__Texte choisi__
= = = = =

La création du Messie avait été prévue par Haendel pour le temps Pascal, mettant ainsi à la disposition de la prédication et de la prière pénitentielle, le ressort dramatique et musical de l’oratorio. Aussi, présenter un nouveau Messie sur les planches de la salle Pleyel à la veille de Pâques était une initiative tout à fait louable de la part d’Hervé Niquet et de son orchestre, le Concert Spirituel : une aubaine pour notre Salut, dans le respect des intentions du compositeur.
Pourtant il faut bien reconnaître que la proposition était ambitieuse. Depuis 1742, l’année de sa création, on compte autant d’interprétations du Messie que de faux prophètes. Destinée à être jouée au bénéfice d’œuvres de charité, la formation d’origine était volontairement légère et peu coûteuse, comprenant 30 musiciens et 31 choristes. Cependant, d’un spectacle sur l’autre, le maître varie ses orchestrations, si bien qu’aucune en particulier ne peut être considérée comme authentique. Après sa mort, l’œuvre remporte un tel succès que la tentation est grande pour ses interprètes d’en faire un spectacle plus démonstratif, en modifiant les tempi, en coupant certaines parties et en ajoutant choristes, cuivres, et même gongs et cymbales dans certains cas ! C’est ainsi qu’entre 1784 et 1791, le Messie fut flagellé par 500 musiciens au cours des commémorations Haendel de la Westminster Abbey, et crucifié par 3000 autres entre 1857 et 1926 au cours du Festival Haendel du Crystal Palace. Heureusement depuis 1980, plusieurs chefs se sont appliqués à ressusciter le Messie, et les recherches musicales menées au cours de l’année Haendel ont fini de lui ôter ces épines.
L’interprétation d’Hervé Niquet ce soir se situe dans la lignée de ces nouvelles recherches, s’attachant à retrouver une couleur musicale plus haendelienne. L’orchestre compte 29 musiciens jouant sur des instruments baroques. Le chœur est composé de 27 chanteurs, dont seulement 9 femmes et 18 hommes parmi lesquels six hautes-contre, rétablissant ainsi l’équilibre vocal. 4 solistes dont, fait rare, une contralto, finissent de composer l’ensemble.
L’orchestre du Concert Spirituel, en formation réduite est stupéfiant d’inventivité et de qualité sonore. Les sons droits ou vibrés, tantôt ronds, tantôt râpeux, cherchent constamment à sous-tendre le phrasé des solistes. Les attaques sont précises et enlevées et les silences habités de leur exacte densité. Les rythmes pointés des archets imitent le son de la flagellation et le frémissement des cordes semble évoquer le battement d’ailes des anges dans le « But who may abide ». Malheureusement, le solo de trompette abominablement raté dans le triomphal « The trumpet shall sound » vient gâcher cette admirable performance.
Le chœur est en revanche, d’une qualité irréprochable. Mêlant les styles les plus divers, depuis les blocs choraux massifs jusqu’aux contrepoints les plus travaillés, il sait se faire délicat et nuancé, sans perdre ni énergie ni puissance, et tout en préservant l’équilibre de chacune des voix. Répondant docilement aux directions de son chef, le chœur ainsi réduit du Concert Spirituel est capable de tant de nuances que pas un « Hallelujah » n’est chanté deux fois de la même manière.

= = = = =

Entrées pour localiser les éléments affichés:
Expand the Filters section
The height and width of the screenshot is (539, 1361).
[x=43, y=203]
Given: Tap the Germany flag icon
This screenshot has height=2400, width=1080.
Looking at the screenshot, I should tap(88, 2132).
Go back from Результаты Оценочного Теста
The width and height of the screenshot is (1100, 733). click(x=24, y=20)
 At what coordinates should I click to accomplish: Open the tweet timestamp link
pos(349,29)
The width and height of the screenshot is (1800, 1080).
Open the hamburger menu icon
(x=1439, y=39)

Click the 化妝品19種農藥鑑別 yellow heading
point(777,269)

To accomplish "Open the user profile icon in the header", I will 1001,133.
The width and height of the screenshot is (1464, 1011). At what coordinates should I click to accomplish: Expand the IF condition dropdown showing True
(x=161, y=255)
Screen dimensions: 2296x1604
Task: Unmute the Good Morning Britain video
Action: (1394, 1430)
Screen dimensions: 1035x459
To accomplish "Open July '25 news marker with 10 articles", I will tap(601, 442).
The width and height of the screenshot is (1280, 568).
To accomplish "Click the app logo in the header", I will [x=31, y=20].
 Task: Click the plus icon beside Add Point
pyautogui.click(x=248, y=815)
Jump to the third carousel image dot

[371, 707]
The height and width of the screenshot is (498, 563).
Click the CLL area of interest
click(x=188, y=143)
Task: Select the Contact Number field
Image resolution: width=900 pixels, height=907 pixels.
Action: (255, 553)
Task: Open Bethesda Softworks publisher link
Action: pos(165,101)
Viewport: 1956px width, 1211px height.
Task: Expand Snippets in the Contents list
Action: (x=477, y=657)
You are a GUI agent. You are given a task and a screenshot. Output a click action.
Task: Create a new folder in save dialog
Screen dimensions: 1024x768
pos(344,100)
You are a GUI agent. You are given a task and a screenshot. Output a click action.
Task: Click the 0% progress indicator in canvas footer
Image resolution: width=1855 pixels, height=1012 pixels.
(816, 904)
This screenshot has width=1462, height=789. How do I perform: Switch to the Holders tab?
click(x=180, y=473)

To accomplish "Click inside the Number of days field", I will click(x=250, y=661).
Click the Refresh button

= = = = =

__Consigne__
Recopiez le passage de la critique du Messie qui s’ouvre sur les mots contenant « L’interprétation d’Hervé Niquet » et se clôt sur « de composer l’ensemble. », en remplaçant « instruments baroques » par « instruments anciens ».

__Corrigé__
L’interprétation d’Hervé Niquet ce soir se situe dans la lignée de ces nouvelles recherches, s’attachant à retrouver une couleur musicale plus haendelienne. L’orchestre compte 29 musiciens jouant sur des instruments anciens. Le chœur est composé de 27 chanteurs, dont seulement 9 femmes et 18 hommes parmi lesquels six hautes-contre, rétablissant ainsi l’équilibre vocal. 4 solistes dont, fait rare, une contralto, finissent de composer l’ensemble.